[Directions] Start at the line that contains "Task: Toggle password visibility eye icon" in the listing below and extract every line through the last, exactly; leave pictures out.

Extracted information START

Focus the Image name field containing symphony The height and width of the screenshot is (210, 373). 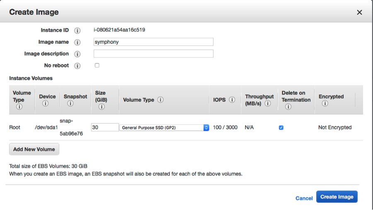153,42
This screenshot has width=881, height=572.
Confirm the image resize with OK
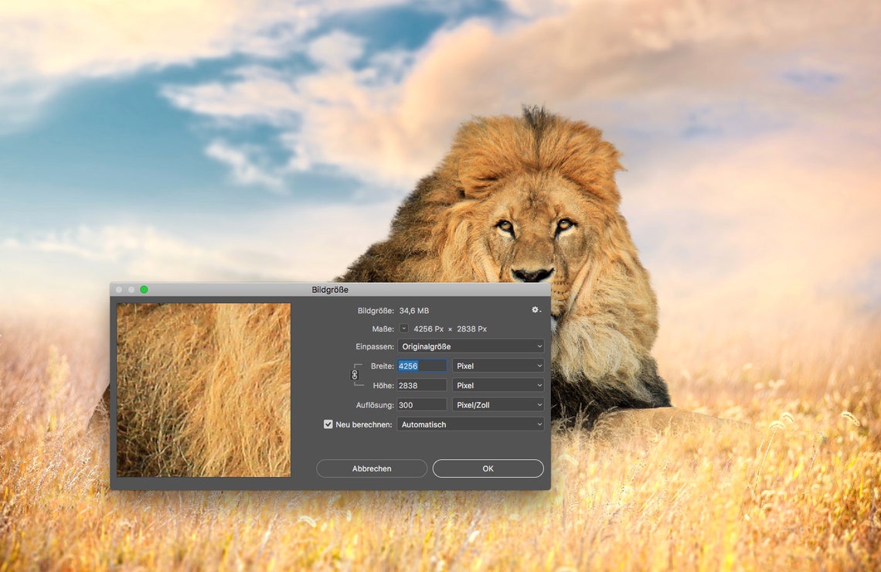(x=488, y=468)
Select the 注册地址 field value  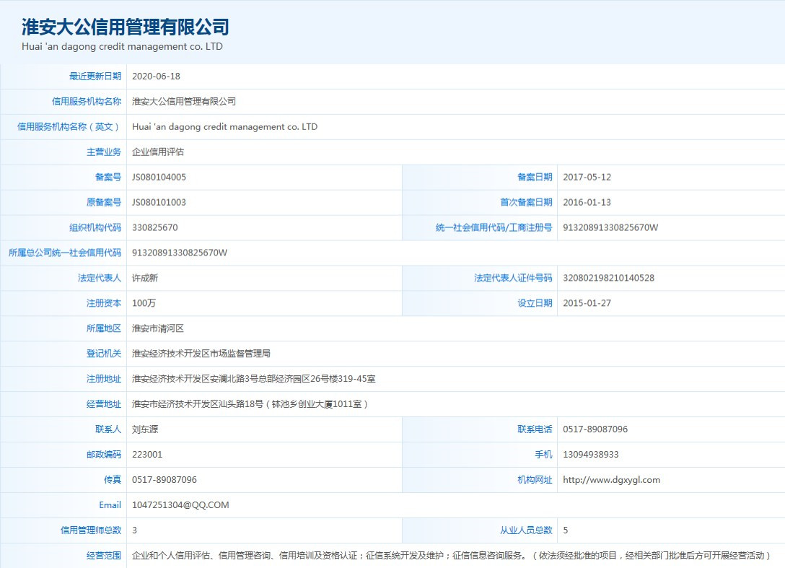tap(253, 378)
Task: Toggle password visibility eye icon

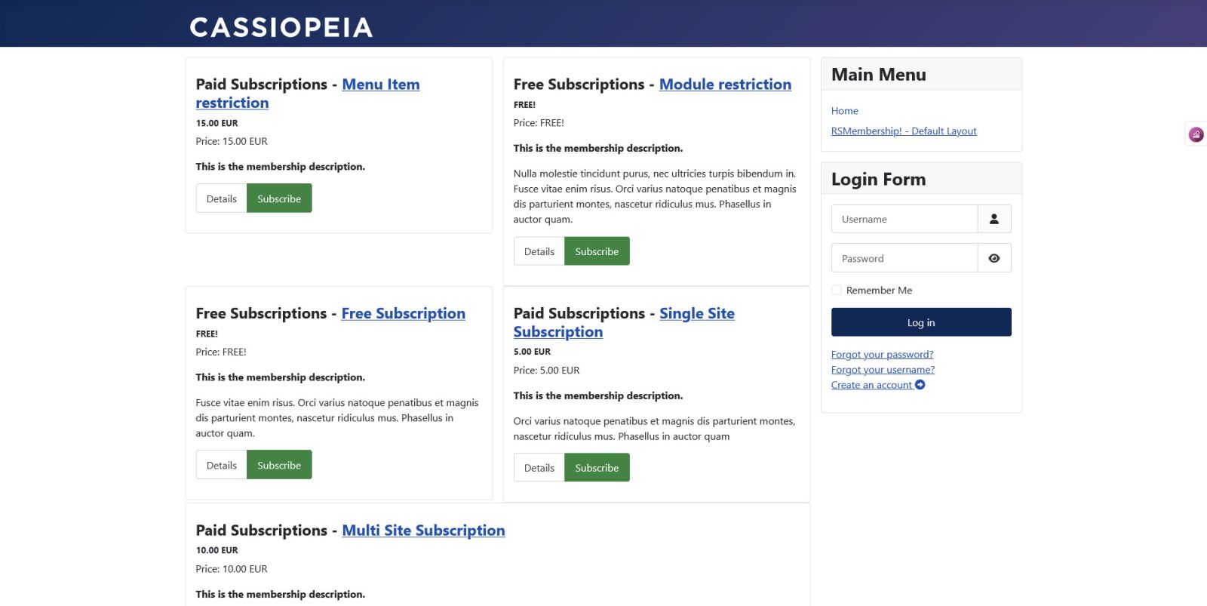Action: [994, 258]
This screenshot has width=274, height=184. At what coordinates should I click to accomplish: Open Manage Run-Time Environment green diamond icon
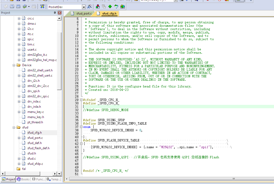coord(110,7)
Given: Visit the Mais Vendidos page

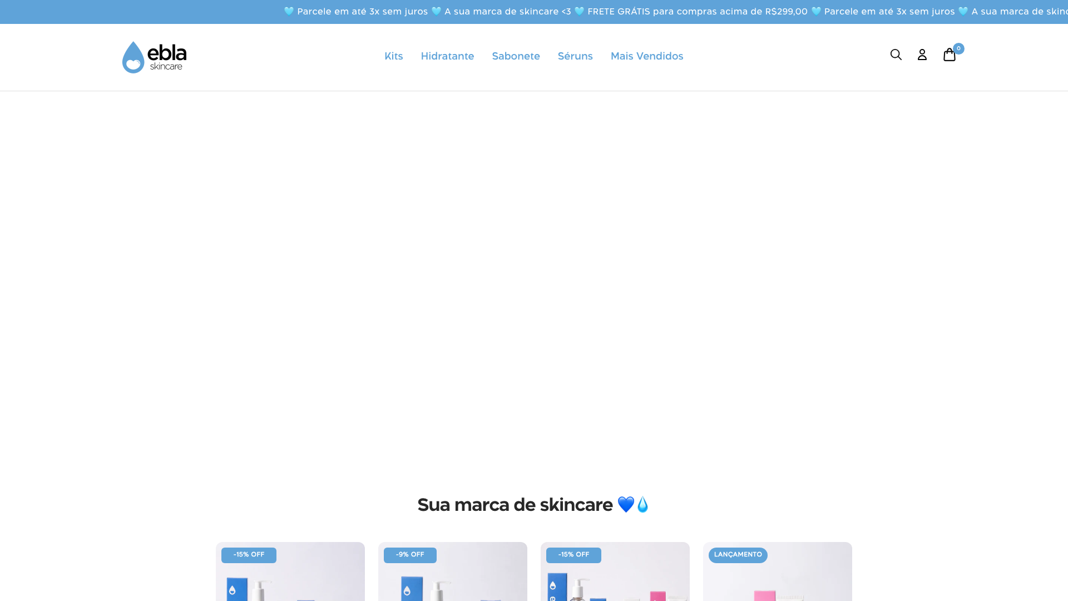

Extracted information END

[Response to this exercise]
Task: Toggle password visibility eye icon

Action: [994, 258]
This screenshot has width=274, height=184. At what coordinates should I click to accomplish: Open Manage Run-Time Environment green diamond icon
coord(110,7)
Given: Visit the Mais Vendidos page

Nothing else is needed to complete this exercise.